[INPUT]

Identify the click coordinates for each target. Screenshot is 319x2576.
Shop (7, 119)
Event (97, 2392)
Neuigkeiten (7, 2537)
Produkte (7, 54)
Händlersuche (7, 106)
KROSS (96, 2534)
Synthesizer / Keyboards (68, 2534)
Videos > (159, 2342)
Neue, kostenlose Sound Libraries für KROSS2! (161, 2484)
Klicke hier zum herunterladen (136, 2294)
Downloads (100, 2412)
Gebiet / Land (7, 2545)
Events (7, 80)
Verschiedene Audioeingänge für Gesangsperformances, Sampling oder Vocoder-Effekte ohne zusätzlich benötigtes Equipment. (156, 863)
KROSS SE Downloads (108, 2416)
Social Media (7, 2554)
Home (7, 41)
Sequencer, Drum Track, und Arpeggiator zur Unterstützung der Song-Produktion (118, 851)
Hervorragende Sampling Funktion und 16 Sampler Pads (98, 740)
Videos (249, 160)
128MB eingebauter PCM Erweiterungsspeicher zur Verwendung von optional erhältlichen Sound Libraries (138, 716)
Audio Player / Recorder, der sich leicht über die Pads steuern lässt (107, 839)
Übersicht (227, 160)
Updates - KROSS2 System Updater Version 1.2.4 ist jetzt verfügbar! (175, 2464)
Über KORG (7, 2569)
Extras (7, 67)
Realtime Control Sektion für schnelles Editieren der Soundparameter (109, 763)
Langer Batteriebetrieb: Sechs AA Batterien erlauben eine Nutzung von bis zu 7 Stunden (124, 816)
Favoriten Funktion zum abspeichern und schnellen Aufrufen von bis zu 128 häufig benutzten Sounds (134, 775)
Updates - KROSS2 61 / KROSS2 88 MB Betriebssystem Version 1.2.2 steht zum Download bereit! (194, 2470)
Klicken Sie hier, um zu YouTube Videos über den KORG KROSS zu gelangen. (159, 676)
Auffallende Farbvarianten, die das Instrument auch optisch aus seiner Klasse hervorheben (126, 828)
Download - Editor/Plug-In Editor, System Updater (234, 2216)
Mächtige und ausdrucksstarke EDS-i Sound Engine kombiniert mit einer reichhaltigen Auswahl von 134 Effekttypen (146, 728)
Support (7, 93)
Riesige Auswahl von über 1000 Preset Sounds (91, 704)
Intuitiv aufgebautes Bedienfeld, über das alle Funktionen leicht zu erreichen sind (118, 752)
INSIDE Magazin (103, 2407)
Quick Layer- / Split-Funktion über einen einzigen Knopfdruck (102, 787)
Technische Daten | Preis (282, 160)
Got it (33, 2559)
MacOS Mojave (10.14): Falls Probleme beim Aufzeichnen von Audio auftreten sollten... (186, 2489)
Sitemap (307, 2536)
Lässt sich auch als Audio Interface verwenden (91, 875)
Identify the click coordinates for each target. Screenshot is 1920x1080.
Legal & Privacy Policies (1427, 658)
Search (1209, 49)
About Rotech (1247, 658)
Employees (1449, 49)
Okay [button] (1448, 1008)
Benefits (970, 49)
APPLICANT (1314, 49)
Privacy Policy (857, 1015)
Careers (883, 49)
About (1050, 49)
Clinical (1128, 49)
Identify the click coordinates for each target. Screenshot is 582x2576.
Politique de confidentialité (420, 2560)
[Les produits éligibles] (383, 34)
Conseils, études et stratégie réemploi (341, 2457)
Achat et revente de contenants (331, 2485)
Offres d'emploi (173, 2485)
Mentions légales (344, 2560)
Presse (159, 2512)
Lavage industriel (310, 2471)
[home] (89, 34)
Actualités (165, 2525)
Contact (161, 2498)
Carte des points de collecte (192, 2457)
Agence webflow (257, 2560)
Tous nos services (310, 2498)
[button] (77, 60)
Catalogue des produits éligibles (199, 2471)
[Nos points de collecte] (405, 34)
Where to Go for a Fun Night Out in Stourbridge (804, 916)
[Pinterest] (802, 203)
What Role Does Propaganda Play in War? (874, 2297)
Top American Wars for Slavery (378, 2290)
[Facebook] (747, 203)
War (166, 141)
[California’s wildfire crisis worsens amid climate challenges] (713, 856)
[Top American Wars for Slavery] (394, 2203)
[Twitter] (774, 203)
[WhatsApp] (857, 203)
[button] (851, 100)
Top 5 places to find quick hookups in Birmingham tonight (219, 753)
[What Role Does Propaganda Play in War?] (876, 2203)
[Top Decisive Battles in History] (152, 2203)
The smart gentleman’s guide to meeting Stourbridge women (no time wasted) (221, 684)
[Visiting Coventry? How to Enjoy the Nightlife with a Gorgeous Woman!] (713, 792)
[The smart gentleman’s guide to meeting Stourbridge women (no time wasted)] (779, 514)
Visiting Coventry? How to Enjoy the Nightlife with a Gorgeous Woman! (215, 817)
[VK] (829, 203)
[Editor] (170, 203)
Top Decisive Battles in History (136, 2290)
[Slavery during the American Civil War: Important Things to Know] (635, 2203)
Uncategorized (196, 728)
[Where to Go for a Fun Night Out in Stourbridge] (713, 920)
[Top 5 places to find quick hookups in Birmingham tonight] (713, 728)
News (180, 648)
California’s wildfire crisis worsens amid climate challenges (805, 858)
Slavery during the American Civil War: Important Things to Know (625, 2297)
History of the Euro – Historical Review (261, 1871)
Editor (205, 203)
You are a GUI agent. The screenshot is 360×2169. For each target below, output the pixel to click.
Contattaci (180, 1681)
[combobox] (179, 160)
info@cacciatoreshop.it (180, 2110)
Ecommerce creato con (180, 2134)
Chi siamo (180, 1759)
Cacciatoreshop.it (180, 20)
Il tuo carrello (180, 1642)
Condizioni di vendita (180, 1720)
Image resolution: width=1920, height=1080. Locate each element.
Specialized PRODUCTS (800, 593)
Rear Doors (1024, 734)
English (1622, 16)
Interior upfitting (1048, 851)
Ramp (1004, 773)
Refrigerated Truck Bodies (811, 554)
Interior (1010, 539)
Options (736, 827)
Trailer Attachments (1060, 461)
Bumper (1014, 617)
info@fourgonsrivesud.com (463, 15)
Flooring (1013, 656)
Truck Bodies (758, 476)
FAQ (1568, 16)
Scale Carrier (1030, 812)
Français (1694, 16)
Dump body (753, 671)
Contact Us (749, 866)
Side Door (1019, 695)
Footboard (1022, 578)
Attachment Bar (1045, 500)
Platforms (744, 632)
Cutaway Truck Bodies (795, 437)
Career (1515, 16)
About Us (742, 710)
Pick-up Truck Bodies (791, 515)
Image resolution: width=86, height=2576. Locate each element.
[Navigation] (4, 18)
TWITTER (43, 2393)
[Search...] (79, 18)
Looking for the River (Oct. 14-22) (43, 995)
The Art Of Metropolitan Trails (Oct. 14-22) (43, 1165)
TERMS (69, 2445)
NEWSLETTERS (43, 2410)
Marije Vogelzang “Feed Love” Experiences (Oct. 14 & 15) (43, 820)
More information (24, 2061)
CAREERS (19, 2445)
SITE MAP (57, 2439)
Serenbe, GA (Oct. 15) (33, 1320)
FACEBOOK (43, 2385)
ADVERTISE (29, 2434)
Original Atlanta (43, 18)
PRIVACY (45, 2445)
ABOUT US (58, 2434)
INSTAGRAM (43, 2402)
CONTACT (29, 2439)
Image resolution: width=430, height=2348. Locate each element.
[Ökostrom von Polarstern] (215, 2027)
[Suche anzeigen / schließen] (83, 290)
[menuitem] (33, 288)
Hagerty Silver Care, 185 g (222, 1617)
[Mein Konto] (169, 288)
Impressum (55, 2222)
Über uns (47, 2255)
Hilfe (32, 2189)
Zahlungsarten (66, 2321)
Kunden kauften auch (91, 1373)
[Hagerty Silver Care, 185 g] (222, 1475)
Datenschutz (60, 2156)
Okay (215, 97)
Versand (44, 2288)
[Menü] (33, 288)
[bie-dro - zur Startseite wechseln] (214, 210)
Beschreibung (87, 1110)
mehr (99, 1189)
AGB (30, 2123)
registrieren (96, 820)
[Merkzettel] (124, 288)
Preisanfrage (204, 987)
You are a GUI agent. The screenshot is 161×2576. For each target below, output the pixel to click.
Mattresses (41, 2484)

[/INPUT]

### DESCRIPTION OF THE TASK
The required output is the stretch of entries above from the line containing "[Top American Wars for Slavery] (394, 2203)" through the line containing "Condizioni di vendita (180, 1720)", reproduced exactly.

### ANSWER TO THIS EXERCISE
[Top American Wars for Slavery] (394, 2203)
[Twitter] (774, 203)
[WhatsApp] (857, 203)
[button] (851, 100)
Top 5 places to find quick hookups in Birmingham tonight (219, 753)
[What Role Does Propaganda Play in War?] (876, 2203)
[Top Decisive Battles in History] (152, 2203)
The smart gentleman’s guide to meeting Stourbridge women (no time wasted) (221, 684)
[Visiting Coventry? How to Enjoy the Nightlife with a Gorgeous Woman!] (713, 792)
[The smart gentleman’s guide to meeting Stourbridge women (no time wasted)] (779, 514)
Visiting Coventry? How to Enjoy the Nightlife with a Gorgeous Woman! (215, 817)
[VK] (829, 203)
[Editor] (170, 203)
Top Decisive Battles in History (136, 2290)
[Slavery during the American Civil War: Important Things to Know] (635, 2203)
Uncategorized (196, 728)
[Where to Go for a Fun Night Out in Stourbridge] (713, 920)
[Top 5 places to find quick hookups in Birmingham tonight] (713, 728)
News (180, 648)
California’s wildfire crisis worsens amid climate challenges (805, 858)
Slavery during the American Civil War: Important Things to Know (625, 2297)
History of the Euro – Historical Review (261, 1871)
Editor (205, 203)
You are a GUI agent. The screenshot is 360×2169. For each target below, output the pixel to click.
Contattaci (180, 1681)
[combobox] (179, 160)
info@cacciatoreshop.it (180, 2110)
Ecommerce creato con (180, 2134)
Chi siamo (180, 1759)
Cacciatoreshop.it (180, 20)
Il tuo carrello (180, 1642)
Condizioni di vendita (180, 1720)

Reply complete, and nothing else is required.